◆ Challenge
Write out every one of the lines below word for word, with nothing changed.

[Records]
------------------------------------

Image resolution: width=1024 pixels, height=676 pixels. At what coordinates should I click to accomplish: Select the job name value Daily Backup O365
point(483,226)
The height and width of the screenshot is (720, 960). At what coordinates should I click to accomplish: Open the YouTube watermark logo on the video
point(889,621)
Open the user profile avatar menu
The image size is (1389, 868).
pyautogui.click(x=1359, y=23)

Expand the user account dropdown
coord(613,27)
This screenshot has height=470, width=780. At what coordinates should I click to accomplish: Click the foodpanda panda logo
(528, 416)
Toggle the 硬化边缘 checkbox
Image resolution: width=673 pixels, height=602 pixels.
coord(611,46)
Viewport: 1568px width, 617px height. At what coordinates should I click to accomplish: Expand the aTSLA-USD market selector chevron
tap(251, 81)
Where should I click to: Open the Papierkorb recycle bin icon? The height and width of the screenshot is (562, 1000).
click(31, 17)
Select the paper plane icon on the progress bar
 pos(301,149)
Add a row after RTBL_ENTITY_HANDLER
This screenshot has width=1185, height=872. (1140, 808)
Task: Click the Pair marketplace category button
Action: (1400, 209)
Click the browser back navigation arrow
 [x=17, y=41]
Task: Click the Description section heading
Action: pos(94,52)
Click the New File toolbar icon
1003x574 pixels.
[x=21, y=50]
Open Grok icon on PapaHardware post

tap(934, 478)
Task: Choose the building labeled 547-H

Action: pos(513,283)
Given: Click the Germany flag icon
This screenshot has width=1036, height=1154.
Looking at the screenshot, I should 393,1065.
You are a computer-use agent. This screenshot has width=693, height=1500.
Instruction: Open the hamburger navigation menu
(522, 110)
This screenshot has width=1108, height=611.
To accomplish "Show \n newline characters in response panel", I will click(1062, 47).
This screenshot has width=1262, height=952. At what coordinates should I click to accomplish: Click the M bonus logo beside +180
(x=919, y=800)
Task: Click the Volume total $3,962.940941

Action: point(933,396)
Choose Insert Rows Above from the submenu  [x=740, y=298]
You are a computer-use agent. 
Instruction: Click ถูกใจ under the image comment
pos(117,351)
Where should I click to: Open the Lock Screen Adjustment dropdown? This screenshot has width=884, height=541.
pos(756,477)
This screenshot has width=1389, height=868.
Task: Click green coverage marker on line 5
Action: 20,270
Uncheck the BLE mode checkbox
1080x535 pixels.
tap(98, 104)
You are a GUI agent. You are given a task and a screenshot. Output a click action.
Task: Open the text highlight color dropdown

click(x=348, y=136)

------------------------------------

◆ Exercise result
Image resolution: width=1024 pixels, height=676 pixels. At what coordinates should I click to accomplish: Select the job name value Daily Backup O365
point(483,226)
The height and width of the screenshot is (720, 960). At what coordinates should I click to accomplish: Open the YouTube watermark logo on the video
point(889,621)
Open the user profile avatar menu
The image size is (1389, 868).
pyautogui.click(x=1359, y=23)

Expand the user account dropdown
coord(613,27)
This screenshot has height=470, width=780. At what coordinates should I click to accomplish: Click the foodpanda panda logo
(528, 416)
Toggle the 硬化边缘 checkbox
Image resolution: width=673 pixels, height=602 pixels.
coord(611,46)
Viewport: 1568px width, 617px height. At what coordinates should I click to accomplish: Expand the aTSLA-USD market selector chevron
tap(251, 81)
Where should I click to: Open the Papierkorb recycle bin icon? The height and width of the screenshot is (562, 1000).
click(31, 17)
Select the paper plane icon on the progress bar
 pos(301,149)
Add a row after RTBL_ENTITY_HANDLER
This screenshot has width=1185, height=872. (1140, 808)
Task: Click the Pair marketplace category button
Action: (1400, 209)
Click the browser back navigation arrow
 [x=17, y=41]
Task: Click the Description section heading
Action: pos(94,52)
Click the New File toolbar icon
1003x574 pixels.
[x=21, y=50]
Open Grok icon on PapaHardware post

tap(934, 478)
Task: Choose the building labeled 547-H

Action: pos(513,283)
Given: Click the Germany flag icon
This screenshot has width=1036, height=1154.
Looking at the screenshot, I should 393,1065.
You are a computer-use agent. This screenshot has width=693, height=1500.
Instruction: Open the hamburger navigation menu
(522, 110)
This screenshot has width=1108, height=611.
To accomplish "Show \n newline characters in response panel", I will click(1062, 47).
This screenshot has width=1262, height=952. At what coordinates should I click to accomplish: Click the M bonus logo beside +180
(x=919, y=800)
Task: Click the Volume total $3,962.940941

Action: point(933,396)
Choose Insert Rows Above from the submenu  [x=740, y=298]
You are a computer-use agent. 
Instruction: Click ถูกใจ under the image comment
pos(117,351)
Where should I click to: Open the Lock Screen Adjustment dropdown? This screenshot has width=884, height=541.
pos(756,477)
This screenshot has width=1389, height=868.
Task: Click green coverage marker on line 5
Action: 20,270
Uncheck the BLE mode checkbox
1080x535 pixels.
tap(98, 104)
You are a GUI agent. You are given a task and a screenshot. Output a click action.
Task: Open the text highlight color dropdown

click(x=348, y=136)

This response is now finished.